Sur la demande de mainlevée des mesures conservatoires

Aux termes de l’article L.511-1 du code des procédures civiles d’exécution, toute personne dont la créance parait fondée en son principe peut solliciter du juge de l’exécution l’autorisation de pratiquer une mesure conservatoire sur les biens de son débiteur, sans commandement préalable, si elle justifie de circonstances susceptibles d’en menacer le recouvrement.

L’article R.512-1 du code des procédures civiles d’exécution précise qu’il incombe au créancier de prouver que les deux conditions cumulatives sont remplies.

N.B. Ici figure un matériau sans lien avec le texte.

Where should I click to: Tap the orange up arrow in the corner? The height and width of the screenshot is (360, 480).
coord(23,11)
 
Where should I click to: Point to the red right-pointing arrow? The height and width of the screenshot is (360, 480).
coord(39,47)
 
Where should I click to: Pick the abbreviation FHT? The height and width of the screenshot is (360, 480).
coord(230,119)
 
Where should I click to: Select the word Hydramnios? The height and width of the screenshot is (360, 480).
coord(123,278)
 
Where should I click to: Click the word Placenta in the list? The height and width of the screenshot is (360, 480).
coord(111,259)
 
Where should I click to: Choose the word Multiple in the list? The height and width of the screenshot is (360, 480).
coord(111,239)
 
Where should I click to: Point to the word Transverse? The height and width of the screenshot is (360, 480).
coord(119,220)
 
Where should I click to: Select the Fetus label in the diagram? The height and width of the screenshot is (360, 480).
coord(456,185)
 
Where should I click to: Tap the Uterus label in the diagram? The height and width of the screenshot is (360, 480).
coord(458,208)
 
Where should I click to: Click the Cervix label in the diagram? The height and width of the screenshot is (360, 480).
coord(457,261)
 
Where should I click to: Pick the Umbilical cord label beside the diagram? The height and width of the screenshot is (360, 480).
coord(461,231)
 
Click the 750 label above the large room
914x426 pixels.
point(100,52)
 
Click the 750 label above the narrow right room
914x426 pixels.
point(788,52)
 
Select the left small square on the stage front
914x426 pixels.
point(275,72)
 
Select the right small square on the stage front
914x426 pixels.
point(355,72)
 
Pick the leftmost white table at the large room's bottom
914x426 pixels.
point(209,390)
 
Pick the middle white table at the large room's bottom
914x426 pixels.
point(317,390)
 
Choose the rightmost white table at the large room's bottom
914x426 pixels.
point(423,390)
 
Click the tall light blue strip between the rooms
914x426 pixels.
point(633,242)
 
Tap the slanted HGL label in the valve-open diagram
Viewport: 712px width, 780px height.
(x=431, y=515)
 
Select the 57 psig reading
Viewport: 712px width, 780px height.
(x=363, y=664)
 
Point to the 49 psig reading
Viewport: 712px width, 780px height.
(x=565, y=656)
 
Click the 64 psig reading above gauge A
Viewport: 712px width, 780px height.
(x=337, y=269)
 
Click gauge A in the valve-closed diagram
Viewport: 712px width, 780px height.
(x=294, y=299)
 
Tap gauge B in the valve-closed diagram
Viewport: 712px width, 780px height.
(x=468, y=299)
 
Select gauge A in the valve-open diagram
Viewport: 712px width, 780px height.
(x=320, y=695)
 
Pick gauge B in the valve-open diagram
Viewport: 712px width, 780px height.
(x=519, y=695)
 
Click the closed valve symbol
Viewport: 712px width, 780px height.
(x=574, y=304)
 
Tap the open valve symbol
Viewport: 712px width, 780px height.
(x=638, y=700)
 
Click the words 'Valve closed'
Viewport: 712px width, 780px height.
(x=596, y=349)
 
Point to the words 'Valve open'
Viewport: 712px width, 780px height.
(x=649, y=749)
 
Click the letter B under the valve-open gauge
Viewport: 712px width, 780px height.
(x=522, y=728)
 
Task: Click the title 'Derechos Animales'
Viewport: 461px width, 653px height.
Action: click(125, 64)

Conformément à l’article L.512-1 du code des procédures civiles d’exécution, « le juge peut, à tout moment, au vu des éléments qui sont fournis par le débiteur, le créancier entendu ou appelé, donner mainlevée de la mesure conservatoire s’il apparaît que les conditions prescrites par l’article L.511-1 ne sont pas réunies ».

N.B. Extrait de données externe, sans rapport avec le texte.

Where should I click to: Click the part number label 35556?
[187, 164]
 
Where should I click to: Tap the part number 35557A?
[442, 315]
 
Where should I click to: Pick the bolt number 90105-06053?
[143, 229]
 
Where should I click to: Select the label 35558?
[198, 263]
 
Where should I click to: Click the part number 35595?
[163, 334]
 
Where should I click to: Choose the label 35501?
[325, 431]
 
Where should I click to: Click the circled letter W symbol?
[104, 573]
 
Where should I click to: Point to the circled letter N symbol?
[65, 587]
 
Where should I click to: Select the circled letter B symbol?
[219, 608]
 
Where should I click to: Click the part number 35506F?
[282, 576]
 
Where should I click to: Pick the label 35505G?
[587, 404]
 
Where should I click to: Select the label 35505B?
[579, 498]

Le juge, auquel est déférée une mesure conservatoire, se place dans la même position que le juge qui a autorisé la mesure : il examine au jour où il statue d'une part l'apparence du principe de créance - et non la certitude, la liquidité, l'exigibilité ou le montant de la créance - et évalue d'autre part la menace qui pèse sur le recouvrement.

Sur la créance fondée en son principe

Madame [E] [R] conteste le bien-fondé de la créance revendiquée par Madame la comptable du Pôle de recouvrement spécialisé des Yvelines. Madame [E] [R], qui est de nationalité franco-américaine, fait valoir que l’allégation de Madame la comptable du Pôle de recouvrement spécialisé des Yvelines selon laquelle elle ne s’acquitterait pas de ses impôts aux Etats-Unis et qu’elle aurait sollicité le bénéfice de crédit d’impôts en France à tort serait erroné.

À l’appui de son argumentation, elle produit ses déclarations de revenus aux Etats-Unis pour les années 2018, 2019, 2020 et 2021, et réfute toute anomalie entre le montant des crédits identifiés et les revenus portés sur les déclarations de revenus.

Elle ajoute que les infractions commises par les administrateurs de son trust, qui n’ont pas souscrit les déclarations annuelles de ce dernier, ne peuvent lui être reprochés.

Madame la comptable du Pôle de recouvrement spécialisé des Yvelines fait valoir que la procédure de vérification est toujours en cours et que les investigations revêtent un caractère complexe compte tenu de l’origine américaine des revenus de Madame [E] [R], les autorités américaines devant être sollicitées par le biais de demandes d’assistance administratives internationales.

Il est constant que la détermination du montant des sommes pour la garantie desquelles la mesure conservatoire est envisagée n'étant prescrite que pour l'autorisation par le juge de l'exécution de cette mesure conservatoire, il ne lui appartient pas, pour statuer sur une demande de mainlevée de saisies conservatoires, d'établir la preuve d'une créance liquide et exigible et encore moins d'en apprécier le quantum.

Il ressort d’un courrier adressé par lettre recommandée avec accusé de réception daté du 10 janvier 2023 que Madame [E] [R] a été avisée que sa situation personnelle et fiscale faisait l’objet d’un contrôle.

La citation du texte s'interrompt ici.